While production cost will escalate due to the Uttar Pradesh government raising the state advised price (SAP) for sugarcane by Rs 25 per quintal, better sugar realisations and recovery rates are likely to keep efficient mills profitable, ICRA said in a report.
The Rs 25 per quintal increase in UP government’s SAP for sugarcane for the season SY2016-17 is likely to result in an increase in the cost of production by around Rs 2,500 per tonne, rating agency ICRA said.
However, given the likelihood of healthy sugar realisations and sugar recovery rates, ICRA expects that most UP-based sugar mills, especially the efficient and integrated ones, will be able to absorb the costs and remain profitable.
“We expect sugar prices to remain steady in the next 3-4 quarters, given the domestic and global supply deficit.
Further, UP-based sugar mills are likely to continue to derive the benefit from the improved sugar recovery rates arising out of cane development activities undertaken in the past.
Thus, while the UP-based sugar mills may see some reduction in margins compared to what was seen in the previous two quarters, their margins are still likely to remain satisfactory in the near-term.
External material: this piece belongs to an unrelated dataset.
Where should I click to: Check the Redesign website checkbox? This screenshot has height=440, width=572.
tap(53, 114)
This may be especially true for efficient and forward integrated mills,” ICRA Senior VP Sabyasachi Majumdar said.
Last week, the UP government announced a Rs 25 per quintal increase in SAP of sugarcane for the sugar year (SY) 2016-17 (October-September season).
The order raises the cane price for the normal varieties to Rs 305 per quintal in SY2016-17 from Rs 280 per quintal in SY2015-16, and that for the early maturing varieties to Rs 315 per quintal from Rs 290 per quintal.
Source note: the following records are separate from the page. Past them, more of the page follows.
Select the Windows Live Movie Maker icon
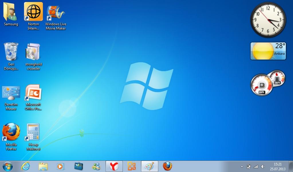The height and width of the screenshot is (172, 293). (x=56, y=13)
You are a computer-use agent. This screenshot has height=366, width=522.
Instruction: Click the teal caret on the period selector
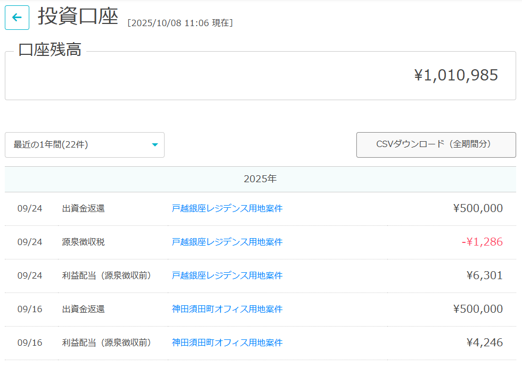tap(155, 145)
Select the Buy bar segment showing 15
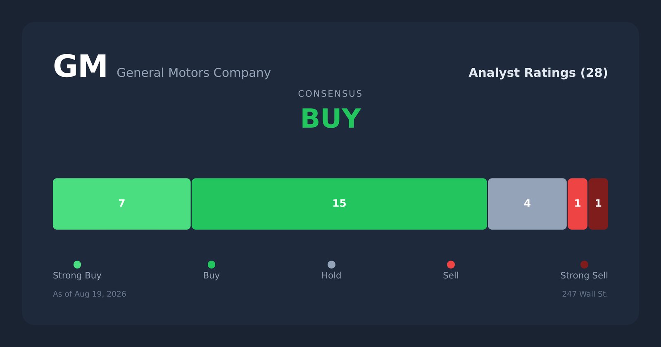 pyautogui.click(x=339, y=204)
For the rejected varieties, the SAP has been raised to Rs 300 per quintal from Rs 275 per quintal.
At these prices, ICRA expects the landed cost of cane (inclusive of basic SAP, taxes and levies and inward freight costs) to be around Rs 321-325 per quintal.
ICRA said with the new cane prices, the cost of production for sugar is might increase by around Rs 2,500 per tonne vis-a-vis SY2015-16 and stand at around Rs 28,500-30,500 per tonne, given that the recovery rates for most UP-based sugar mills range between 5 per cent and 11 per cent.
However, ICRA expects the UP-based sugar mills to continue to report steady sugar realisations (currently at Rs 35,500 per tonne) in the near-term, given the supply deficit, both domestically and globally.
This apart, these mills are likely to continue to derive benefits from the relatively healthy recovery rates.
Margins will to come down from the levels seen in the previous two quarters (Apr-Sep 2016), but they will still be satisfactory for most efficient and forward integrated sugar mills over the next two to three quarters, ICRA pointed out.
ICRA, however, said for SY 2016-17, mills will have to pay the entire cane price upfront, unlike in SY2015-16, when they were given the flexibility of paying Rs 50 per quintal (out of the total basic SAP of Rs 280 per quintal) within a period of 90 days.
This may have some short-term liquidity impact on mills, which are financially weaker and relatively more leveraged.